Roland Martin's research focus were architecture and urbanism of ancient Greece. For this purpose, but generally also in search of ancient Greek art, he wrote several general surveys. He carried out excavations on the island of Thasos.

== Works ==
- 1964: Le monde grec. (with photos by Henri Stierlin).
- 1965: Manuel d'architecture grecque. Vol. 1. Matériaux et techniques. Picard, Paris.
- 1968: Grèce archaïque. Galimard, Paris (with Jean Charbonneaux and François Villard).
- 1969: La Grèce classique.
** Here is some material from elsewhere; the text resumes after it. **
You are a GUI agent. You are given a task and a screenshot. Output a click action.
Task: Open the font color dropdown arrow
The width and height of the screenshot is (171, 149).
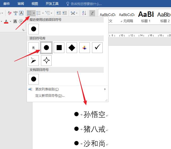pos(10,21)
Gallimard, Paris. (with Jean Charbonneaux and François Villard).
- 1970: Grèce hellenistique. Galimard, Paris (with Jean Charbonneaux and François Villard).
- 1974: L'Urbanisme dans la Grèce antique. 2. Auflage. Picard, Paris.
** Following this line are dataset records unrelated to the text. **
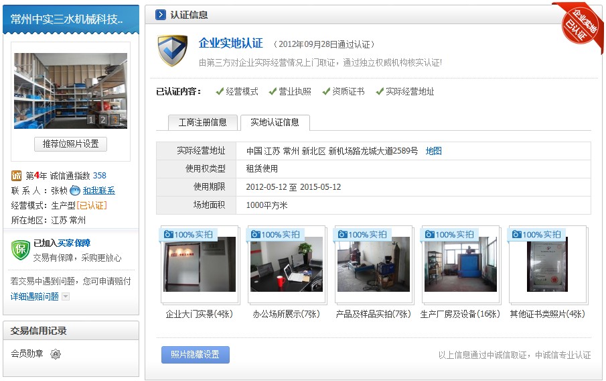Click the 诚信通 orange badge icon
The width and height of the screenshot is (606, 381).
coord(17,176)
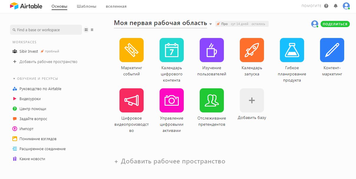Open the Отслеживание претендентов base
The height and width of the screenshot is (179, 356).
tap(211, 100)
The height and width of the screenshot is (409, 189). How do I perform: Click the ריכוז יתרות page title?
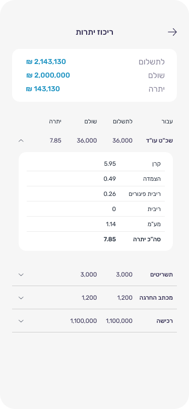tap(95, 32)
- 1975: Architektur der frühen Hochkulturen. Belser, Stuttgart, ISBN 3-7630-1701-1 (with Seton Lloyd and Hans Wolfgang Müller).
- 1976: La religion grecque. PUF, Paris; with Henri Metger.
- 1982: L'Acropole d'Athènes. BNP, Paris 1982.
- 1985: Dictionnaire méthodique de l'architecture grecque et romaine. Vol 1. Matériaux, techniques de construction, techniques et formes du décor. École française, Athens (with René Ginouvès inter alia).
- 1987: Griechenland. DVA, Stuttgart, ISBN 3-421-02859-1 (Weltgeschichte der Architektur).
- 1987: Architecture et urbanisme. École française, Athens.
- 1994: L'art grec. Librairie générale française, Paris.

== Bibliography ==
- Metzger, Henri (1998). "Notice sur la vie et les travaux de Roland Martin, membre de l'Académie"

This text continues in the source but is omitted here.